BOSTON – Mayor Martin J. Walsh and the City of Boston today released Boston’s first-ever documentary, a seven-minute piece on the creation of the Boston Marathon Markers on Boylston Street. For five years, the City of Boston worked with the families of those lost in the Marathon bombings to commemorate the impact of that day. The Marathon Markers were completed in August 2019.

The full video is available on boston.gov/marathon-markers.

About the Marathon Markers Design
Starting with a bump-out of the sidewalk into Boylston Street, the design affirms immediately, that the circumstances of the Bombing changed Boston and its citizens. This bump-out is paved in an intricate pattern with materials that are “native” to Boston’s architecture and its history. Brick and various shades of granite from all over New England are united with bronze. The paving is intricate and requires a great deal of craftsmanship and work. This is to make the space precious and special.

In the center circle of the marker is a space for those that lost their lives, the second circle for those that were injured and finally the space for the rest of us, the witnesses. In this design, bronze is used as the material that connects all of the other materials to each other. A unifier, bronze is a noble material but also utilitarian. It represents, in this case, the steadfastness to our shared ideals.

There are two marker sites, one at the finish line and one further down Boylston street. The finish line marker site holds one stone and the second site holds two stones, which together represent those who lost their lives. These stones stand in the center of each marker and twist and meld into each other. These particular stones were gathered from places around Boston that were significant to the victims and their families: Franklin Park, Boston University, and Spectacle Island.

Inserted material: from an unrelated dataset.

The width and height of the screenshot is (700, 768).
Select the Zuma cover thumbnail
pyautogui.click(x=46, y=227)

The markers recycled materials that once were in use elsewhere in the city. Flanking both sites on the street side are a series of four tall cast glass pillars of light, encased in four bronze spires. The sharp, diamond shape made of black granite that cuts through the circles represents the violence of the act. The cast glass of these lights contrasts the other materials of stone, brick and metal and signifies the fragility of life and ideas.